• Given text:
========

The St. Alexander Nevsky Church (Храм Александра Невского) is a Russian Orthodox church in the city of Ashgabat, Turkmenistan. It is directed by Archpriest Ioann Kopach.

The church is cruciform and constructed of fired brick. It features a wooden dome under a tin roof and has a capacity for 350 worshipers. The church was originally notable for its iconostasis of rococo-style carved lime wood, acquired for 1,000 rubles from craftsman A.I. Kuklin of the town of Torzhok, Tver' guberniya; the iconostasis disappeared during the Soviet period.

==History==
The Church of "Holy Blessed Grand Prince Alexander Nevsky" was established in 1882 and consecrated in 1900 as the parish church of the 1st Taman Regiment of the Kuban Cossack Host. At the time, the church was located outside the city limit, in the village of Koshi, which was annexed by Ashgabat in 2013. It was designed to accommodate 350 worshipers and constructed of fired brick by order of General Aleksey Kuropatkin at a total cost of 14,740 rubles.

========

• Available data:
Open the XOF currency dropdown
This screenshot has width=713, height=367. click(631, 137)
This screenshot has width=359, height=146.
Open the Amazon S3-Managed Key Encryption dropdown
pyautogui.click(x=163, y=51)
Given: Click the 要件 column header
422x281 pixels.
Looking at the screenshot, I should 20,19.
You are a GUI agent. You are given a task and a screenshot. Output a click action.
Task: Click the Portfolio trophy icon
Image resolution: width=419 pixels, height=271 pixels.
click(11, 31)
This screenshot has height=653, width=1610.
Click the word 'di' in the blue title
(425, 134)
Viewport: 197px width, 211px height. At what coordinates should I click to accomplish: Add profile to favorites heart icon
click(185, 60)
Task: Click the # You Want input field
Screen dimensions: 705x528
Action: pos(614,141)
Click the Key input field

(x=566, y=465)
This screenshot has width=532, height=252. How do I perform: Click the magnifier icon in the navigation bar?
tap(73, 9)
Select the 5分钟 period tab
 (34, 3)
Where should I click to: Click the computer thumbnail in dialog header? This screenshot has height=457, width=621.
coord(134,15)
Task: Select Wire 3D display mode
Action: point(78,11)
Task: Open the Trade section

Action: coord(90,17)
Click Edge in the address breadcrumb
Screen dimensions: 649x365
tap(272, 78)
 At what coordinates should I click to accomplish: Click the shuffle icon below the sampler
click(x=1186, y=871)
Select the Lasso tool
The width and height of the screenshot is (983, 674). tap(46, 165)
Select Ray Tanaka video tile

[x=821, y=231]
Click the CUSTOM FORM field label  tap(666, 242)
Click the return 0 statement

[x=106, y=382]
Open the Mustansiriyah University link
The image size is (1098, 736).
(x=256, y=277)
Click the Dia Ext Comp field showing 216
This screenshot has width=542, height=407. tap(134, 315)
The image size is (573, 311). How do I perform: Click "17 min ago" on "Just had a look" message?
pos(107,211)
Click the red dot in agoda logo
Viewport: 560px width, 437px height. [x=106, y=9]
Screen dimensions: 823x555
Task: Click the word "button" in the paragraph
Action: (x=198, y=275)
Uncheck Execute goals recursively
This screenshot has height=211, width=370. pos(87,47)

========

• What to do:
a - Restate the paragraph of the article on the St. Alexander Nevsky Church that begins "The church is cruciform" as a brief bulleted list, keeping its main facts.
b - Write out the passage of the article on the St. Alexander Nevsky Church from "The church is" up to and including "of 14,740 rubles.", with no changes.
c - Write the next part of the article on the St. Alexander Nevsky Church, beginning after its final sentence.
The rows have no connection to the article on the St. Alexander Nevsky Church.

• Solved problems:
a -
- Cruciform building of fired brick
- Wooden dome under a tin roof
- Holds 350 worshipers
- Originally known for a rococo-style iconostasis of carved lime wood, bought for 1,000 rubles from craftsman A.I. Kuklin of Torzhok, Tver' guberniya
- The iconostasis disappeared during the Soviet period

b -
The church is cruciform and constructed of fired brick. It features a wooden dome under a tin roof and has a capacity for 350 worshipers. The church was originally notable for its iconostasis of rococo-style carved lime wood, acquired for 1,000 rubles from craftsman A.I. Kuklin of the town of Torzhok, Tver' guberniya; the iconostasis disappeared during the Soviet period.

==History==
The Church of "Holy Blessed Grand Prince Alexander Nevsky" was established in 1882 and consecrated in 1900 as the parish church of the 1st Taman Regiment of the Kuban Cossack Host. At the time, the church was located outside the city limit, in the village of Koshi, which was annexed by Ashgabat in 2013. It was designed to accommodate 350 worshipers and constructed of fired brick by order of General Aleksey Kuropatkin at a total cost of 14,740 rubles.

c -
In 1918 the church was deconsecrated and used as a warehouse on the military base. It was returned to the church in 1989 but required extensive renovations, including reopening two bricked-in doorways, replacement of the roof, replastering and repainting of icons on the interior, reconstruction of the bell tower and domes, and replacement of the iconostasis, which had disappeared. The church was reconsecrated in November 1993.